■ **Supplied data**
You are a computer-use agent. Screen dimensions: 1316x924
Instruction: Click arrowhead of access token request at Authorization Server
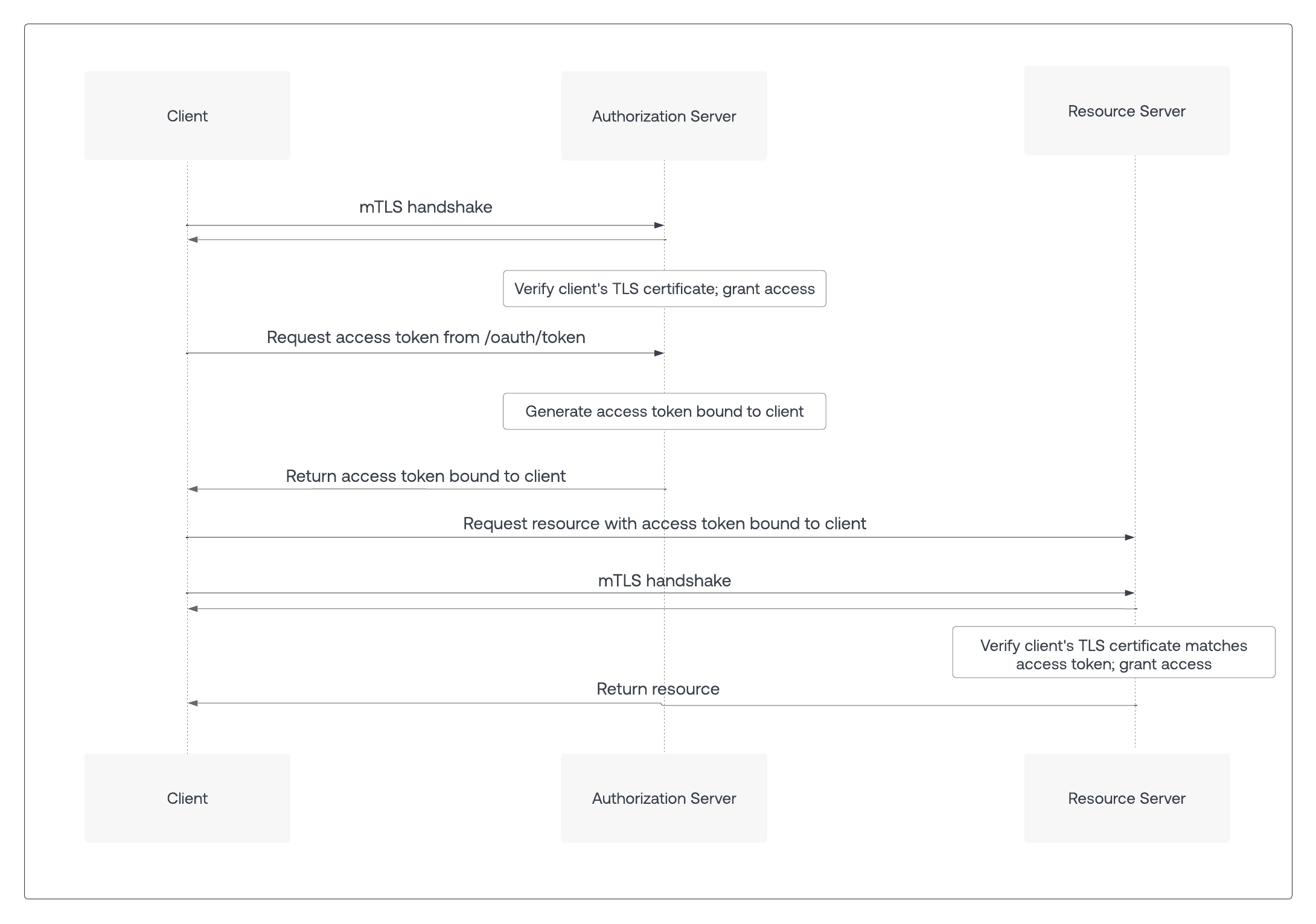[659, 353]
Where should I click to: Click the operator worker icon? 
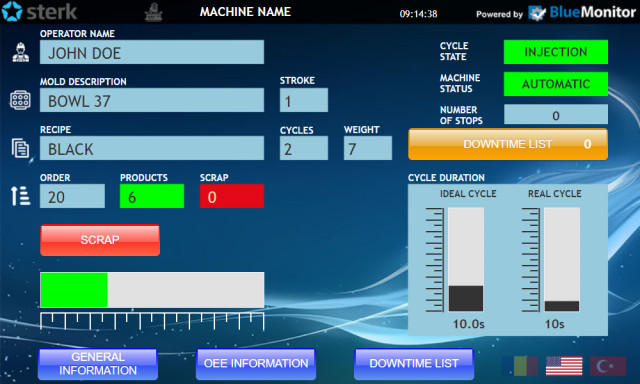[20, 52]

--

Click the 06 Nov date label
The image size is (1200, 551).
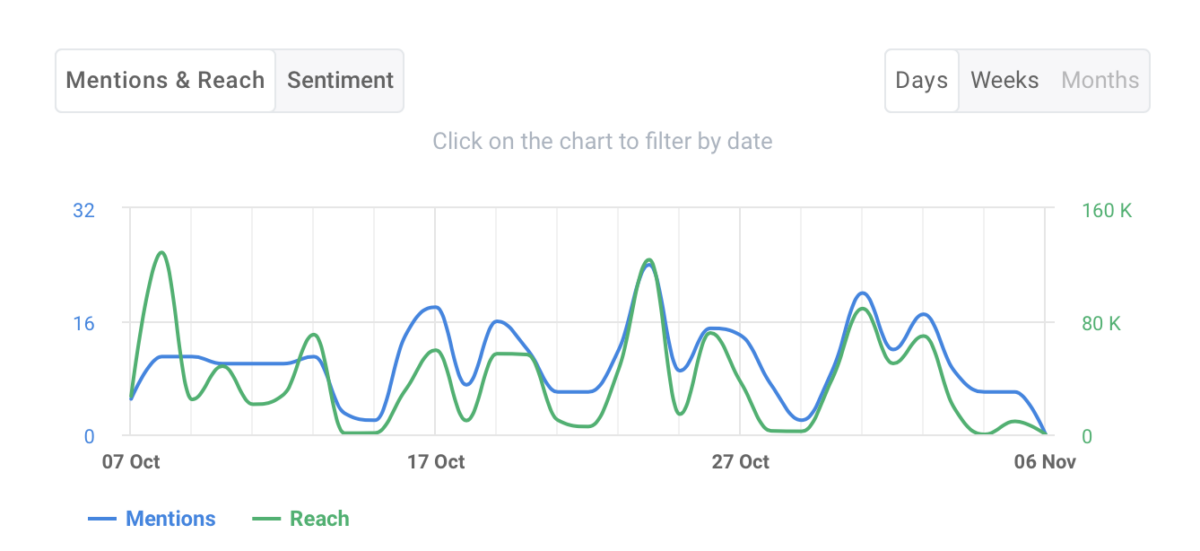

■ **Exercise**
Could you restate word for word the lines above from the one containing "Click the 06 Nov date label" through the one containing "The image size is (1200, 551).", both included, and nothing else?

■ **Response to this exercise**
Click the 06 Nov date label
The image size is (1200, 551).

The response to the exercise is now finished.